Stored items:
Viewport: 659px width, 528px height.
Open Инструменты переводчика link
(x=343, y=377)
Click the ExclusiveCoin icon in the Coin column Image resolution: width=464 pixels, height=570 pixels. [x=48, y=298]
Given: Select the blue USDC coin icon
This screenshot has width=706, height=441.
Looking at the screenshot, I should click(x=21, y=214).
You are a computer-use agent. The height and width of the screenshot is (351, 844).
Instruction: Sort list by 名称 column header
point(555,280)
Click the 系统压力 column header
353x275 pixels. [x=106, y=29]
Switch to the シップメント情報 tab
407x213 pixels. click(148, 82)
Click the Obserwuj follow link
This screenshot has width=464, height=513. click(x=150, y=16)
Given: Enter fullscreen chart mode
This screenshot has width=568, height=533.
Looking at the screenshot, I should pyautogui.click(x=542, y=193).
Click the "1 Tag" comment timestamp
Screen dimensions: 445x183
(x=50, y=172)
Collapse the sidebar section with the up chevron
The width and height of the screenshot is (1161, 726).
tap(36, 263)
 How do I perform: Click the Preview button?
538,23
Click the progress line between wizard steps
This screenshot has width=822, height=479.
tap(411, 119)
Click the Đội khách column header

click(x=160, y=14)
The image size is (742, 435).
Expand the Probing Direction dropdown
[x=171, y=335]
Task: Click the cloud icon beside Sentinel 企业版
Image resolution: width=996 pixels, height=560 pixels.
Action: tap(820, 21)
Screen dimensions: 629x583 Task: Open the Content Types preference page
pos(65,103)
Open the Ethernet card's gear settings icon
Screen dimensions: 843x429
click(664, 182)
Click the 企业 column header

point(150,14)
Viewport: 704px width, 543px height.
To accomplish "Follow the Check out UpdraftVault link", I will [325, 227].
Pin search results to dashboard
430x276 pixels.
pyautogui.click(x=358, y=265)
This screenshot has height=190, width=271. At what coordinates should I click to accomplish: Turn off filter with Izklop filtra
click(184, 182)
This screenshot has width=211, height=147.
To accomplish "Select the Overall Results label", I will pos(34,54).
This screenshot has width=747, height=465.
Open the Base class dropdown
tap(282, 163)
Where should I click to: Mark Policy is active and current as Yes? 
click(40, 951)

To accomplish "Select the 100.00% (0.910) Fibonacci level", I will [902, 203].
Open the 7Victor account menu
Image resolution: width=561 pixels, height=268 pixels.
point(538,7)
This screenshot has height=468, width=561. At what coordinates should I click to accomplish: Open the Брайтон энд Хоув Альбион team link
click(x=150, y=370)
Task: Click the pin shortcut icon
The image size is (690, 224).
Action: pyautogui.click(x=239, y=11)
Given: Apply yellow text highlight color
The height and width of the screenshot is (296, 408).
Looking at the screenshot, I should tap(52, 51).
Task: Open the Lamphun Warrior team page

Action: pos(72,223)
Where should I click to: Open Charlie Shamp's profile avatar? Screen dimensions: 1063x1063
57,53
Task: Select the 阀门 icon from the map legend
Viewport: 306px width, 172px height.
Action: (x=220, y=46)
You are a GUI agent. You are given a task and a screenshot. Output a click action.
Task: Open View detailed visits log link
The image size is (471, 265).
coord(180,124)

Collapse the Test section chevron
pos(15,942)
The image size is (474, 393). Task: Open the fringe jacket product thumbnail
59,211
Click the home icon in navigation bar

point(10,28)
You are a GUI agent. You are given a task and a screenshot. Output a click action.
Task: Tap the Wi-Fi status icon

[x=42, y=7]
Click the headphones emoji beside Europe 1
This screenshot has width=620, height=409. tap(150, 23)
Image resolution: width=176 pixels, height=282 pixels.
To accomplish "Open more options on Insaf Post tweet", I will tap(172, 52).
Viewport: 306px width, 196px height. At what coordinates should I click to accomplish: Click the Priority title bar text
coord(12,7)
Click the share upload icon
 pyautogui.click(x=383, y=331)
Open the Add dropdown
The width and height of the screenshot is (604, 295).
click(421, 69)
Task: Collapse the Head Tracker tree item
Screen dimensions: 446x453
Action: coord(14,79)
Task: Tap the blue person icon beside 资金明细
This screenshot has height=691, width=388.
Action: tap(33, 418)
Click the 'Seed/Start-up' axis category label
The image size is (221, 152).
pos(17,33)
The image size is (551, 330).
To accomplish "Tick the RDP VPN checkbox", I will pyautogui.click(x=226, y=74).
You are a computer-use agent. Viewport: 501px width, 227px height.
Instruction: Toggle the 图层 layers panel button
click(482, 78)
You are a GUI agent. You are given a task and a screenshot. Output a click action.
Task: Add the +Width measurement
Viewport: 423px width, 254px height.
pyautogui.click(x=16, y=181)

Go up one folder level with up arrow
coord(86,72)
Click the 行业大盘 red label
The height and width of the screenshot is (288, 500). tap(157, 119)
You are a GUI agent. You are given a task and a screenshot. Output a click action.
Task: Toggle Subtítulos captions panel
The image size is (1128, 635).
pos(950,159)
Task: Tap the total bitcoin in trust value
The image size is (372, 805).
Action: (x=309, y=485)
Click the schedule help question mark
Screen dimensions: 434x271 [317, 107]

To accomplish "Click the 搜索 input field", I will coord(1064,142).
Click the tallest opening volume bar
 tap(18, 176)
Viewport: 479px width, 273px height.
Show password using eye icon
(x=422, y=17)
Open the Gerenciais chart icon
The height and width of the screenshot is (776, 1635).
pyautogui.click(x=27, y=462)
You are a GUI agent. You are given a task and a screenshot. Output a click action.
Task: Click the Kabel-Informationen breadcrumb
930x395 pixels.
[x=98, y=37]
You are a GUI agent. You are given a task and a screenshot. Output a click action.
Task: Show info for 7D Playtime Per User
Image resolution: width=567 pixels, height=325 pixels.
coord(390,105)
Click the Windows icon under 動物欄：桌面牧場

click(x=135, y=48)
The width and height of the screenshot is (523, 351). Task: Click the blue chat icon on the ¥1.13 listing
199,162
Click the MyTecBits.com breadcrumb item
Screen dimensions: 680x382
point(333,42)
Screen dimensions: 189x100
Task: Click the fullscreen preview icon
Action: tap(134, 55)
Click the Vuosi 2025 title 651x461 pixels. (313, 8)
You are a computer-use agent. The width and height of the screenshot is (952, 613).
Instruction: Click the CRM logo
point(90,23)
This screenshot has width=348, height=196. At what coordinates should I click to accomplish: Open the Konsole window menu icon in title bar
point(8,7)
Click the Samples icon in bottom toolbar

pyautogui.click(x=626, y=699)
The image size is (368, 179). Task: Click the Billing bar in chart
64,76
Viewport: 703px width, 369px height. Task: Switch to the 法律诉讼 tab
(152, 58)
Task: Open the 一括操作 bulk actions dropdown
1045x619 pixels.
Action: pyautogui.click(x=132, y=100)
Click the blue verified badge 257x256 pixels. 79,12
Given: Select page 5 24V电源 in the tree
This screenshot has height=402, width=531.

Work request »
All entries given above should be transcribed exactly, with none omitted.

Answer section »
Viewport: 659px width, 528px height.
Open Инструменты переводчика link
(x=343, y=377)
Click the ExclusiveCoin icon in the Coin column Image resolution: width=464 pixels, height=570 pixels. [x=48, y=298]
Given: Select the blue USDC coin icon
This screenshot has width=706, height=441.
Looking at the screenshot, I should click(x=21, y=214).
You are a computer-use agent. The height and width of the screenshot is (351, 844).
Instruction: Sort list by 名称 column header
point(555,280)
Click the 系统压力 column header
353x275 pixels. [x=106, y=29]
Switch to the シップメント情報 tab
407x213 pixels. click(148, 82)
Click the Obserwuj follow link
This screenshot has width=464, height=513. click(x=150, y=16)
Given: Enter fullscreen chart mode
This screenshot has width=568, height=533.
Looking at the screenshot, I should pyautogui.click(x=542, y=193).
Click the "1 Tag" comment timestamp
Screen dimensions: 445x183
(x=50, y=172)
Collapse the sidebar section with the up chevron
The width and height of the screenshot is (1161, 726).
tap(36, 263)
 How do I perform: Click the Preview button?
538,23
Click the progress line between wizard steps
This screenshot has width=822, height=479.
tap(411, 119)
Click the Đội khách column header

click(x=160, y=14)
The image size is (742, 435).
Expand the Probing Direction dropdown
[x=171, y=335]
Task: Click the cloud icon beside Sentinel 企业版
Image resolution: width=996 pixels, height=560 pixels.
Action: tap(820, 21)
Screen dimensions: 629x583 Task: Open the Content Types preference page
pos(65,103)
Open the Ethernet card's gear settings icon
Screen dimensions: 843x429
click(664, 182)
Click the 企业 column header

point(150,14)
Viewport: 704px width, 543px height.
To accomplish "Follow the Check out UpdraftVault link", I will [325, 227].
Pin search results to dashboard
430x276 pixels.
pyautogui.click(x=358, y=265)
This screenshot has height=190, width=271. At what coordinates should I click to accomplish: Turn off filter with Izklop filtra
click(184, 182)
This screenshot has width=211, height=147.
To accomplish "Select the Overall Results label", I will pos(34,54).
This screenshot has width=747, height=465.
Open the Base class dropdown
tap(282, 163)
Where should I click to: Mark Policy is active and current as Yes? 
click(40, 951)

To accomplish "Select the 100.00% (0.910) Fibonacci level", I will [902, 203].
Open the 7Victor account menu
Image resolution: width=561 pixels, height=268 pixels.
point(538,7)
This screenshot has height=468, width=561. At what coordinates should I click to accomplish: Open the Брайтон энд Хоув Альбион team link
click(x=150, y=370)
Task: Click the pin shortcut icon
The image size is (690, 224).
Action: pyautogui.click(x=239, y=11)
Given: Apply yellow text highlight color
The height and width of the screenshot is (296, 408).
Looking at the screenshot, I should tap(52, 51).
Task: Open the Lamphun Warrior team page

Action: pos(72,223)
Where should I click to: Open Charlie Shamp's profile avatar? Screen dimensions: 1063x1063
57,53
Task: Select the 阀门 icon from the map legend
Viewport: 306px width, 172px height.
Action: (x=220, y=46)
You are a GUI agent. You are given a task and a screenshot. Output a click action.
Task: Open View detailed visits log link
The image size is (471, 265).
coord(180,124)

Collapse the Test section chevron
pos(15,942)
The image size is (474, 393). Task: Open the fringe jacket product thumbnail
59,211
Click the home icon in navigation bar

point(10,28)
You are a GUI agent. You are given a task and a screenshot. Output a click action.
Task: Tap the Wi-Fi status icon

[x=42, y=7]
Click the headphones emoji beside Europe 1
This screenshot has width=620, height=409. tap(150, 23)
Image resolution: width=176 pixels, height=282 pixels.
To accomplish "Open more options on Insaf Post tweet", I will tap(172, 52).
Viewport: 306px width, 196px height. At what coordinates should I click to accomplish: Click the Priority title bar text
coord(12,7)
Click the share upload icon
 pyautogui.click(x=383, y=331)
Open the Add dropdown
The width and height of the screenshot is (604, 295).
click(421, 69)
Task: Collapse the Head Tracker tree item
Screen dimensions: 446x453
Action: coord(14,79)
Task: Tap the blue person icon beside 资金明细
This screenshot has height=691, width=388.
Action: tap(33, 418)
Click the 'Seed/Start-up' axis category label
The image size is (221, 152).
pos(17,33)
The image size is (551, 330).
To accomplish "Tick the RDP VPN checkbox", I will pyautogui.click(x=226, y=74).
You are a computer-use agent. Viewport: 501px width, 227px height.
Instruction: Toggle the 图层 layers panel button
click(482, 78)
You are a GUI agent. You are given a task and a screenshot. Output a click action.
Task: Add the +Width measurement
Viewport: 423px width, 254px height.
pyautogui.click(x=16, y=181)

Go up one folder level with up arrow
coord(86,72)
Click the 行业大盘 red label
The height and width of the screenshot is (288, 500). tap(157, 119)
You are a GUI agent. You are given a task and a screenshot. Output a click action.
Task: Toggle Subtítulos captions panel
The image size is (1128, 635).
pos(950,159)
Task: Tap the total bitcoin in trust value
The image size is (372, 805).
Action: (x=309, y=485)
Click the schedule help question mark
Screen dimensions: 434x271 [317, 107]

To accomplish "Click the 搜索 input field", I will coord(1064,142).
Click the tallest opening volume bar
 tap(18, 176)
Viewport: 479px width, 273px height.
Show password using eye icon
(x=422, y=17)
Open the Gerenciais chart icon
The height and width of the screenshot is (776, 1635).
pyautogui.click(x=27, y=462)
You are a GUI agent. You are given a task and a screenshot. Output a click action.
Task: Click the Kabel-Informationen breadcrumb
930x395 pixels.
[x=98, y=37]
You are a GUI agent. You are given a task and a screenshot. Output a click action.
Task: Show info for 7D Playtime Per User
Image resolution: width=567 pixels, height=325 pixels.
coord(390,105)
Click the Windows icon under 動物欄：桌面牧場

click(x=135, y=48)
The width and height of the screenshot is (523, 351). Task: Click the blue chat icon on the ¥1.13 listing
199,162
Click the MyTecBits.com breadcrumb item
Screen dimensions: 680x382
point(333,42)
Screen dimensions: 189x100
Task: Click the fullscreen preview icon
Action: tap(134, 55)
Click the Vuosi 2025 title 651x461 pixels. (313, 8)
You are a computer-use agent. The width and height of the screenshot is (952, 613).
Instruction: Click the CRM logo
point(90,23)
This screenshot has width=348, height=196. At what coordinates should I click to accomplish: Open the Konsole window menu icon in title bar
point(8,7)
Click the Samples icon in bottom toolbar

pyautogui.click(x=626, y=699)
The image size is (368, 179). Task: Click the Billing bar in chart
64,76
Viewport: 703px width, 369px height. Task: Switch to the 法律诉讼 tab
(152, 58)
Task: Open the 一括操作 bulk actions dropdown
1045x619 pixels.
Action: pyautogui.click(x=132, y=100)
Click the blue verified badge 257x256 pixels. 79,12
Given: Select page 5 24V电源 in the tree
This screenshot has height=402, width=531.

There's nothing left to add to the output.